Methods for monitoring protein-membrane binding. Comparison based on the interactions between amyloidogenic protein human cystatin C and phospholipid liposomes.

A cell membrane is an essential cellular component providing protection against the outer environment. It is also a host for proteins and carbohydrates responsible for, e.g. transporter, receptor, or enzymatic functions. In parallel, the membrane may also be implicated in pathological processes leading, e.g. to the oligomerization of amyloid-forming proteins, a hallmark of i.a. Alzheimer's disease. The increasing need for detailed information on mechanisms driving the amyloid formation and the potential role of cell membranes in the process proves the research on protein-membrane interactions biologically relevant. Considering the potential and limitations of the relatively well established and newly developed methods, this study focused on selecting methods that allow a broad and comprehensive description of interactions between amyloidogenic protein human cystatin C and lipid bilayers. In the first step, dot-blot and ELISA tests were selected as techniques allowing fast screening for protein-ligand interactions.
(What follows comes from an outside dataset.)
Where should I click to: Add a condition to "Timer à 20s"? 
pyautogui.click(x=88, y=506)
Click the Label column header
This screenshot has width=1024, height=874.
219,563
Next, surface plasmon resonance, spectral shift, biolayer interferometry, and switchSENSE® technology were used to determine kinetic parameters and binding constants for interactions between human cystatin C and the selected lipid bilayers. Based on the obtained results we have proposed the most promising candidates for monitoring of interactions and determining affinity between amyloidogenic proteins and membrane mimetics.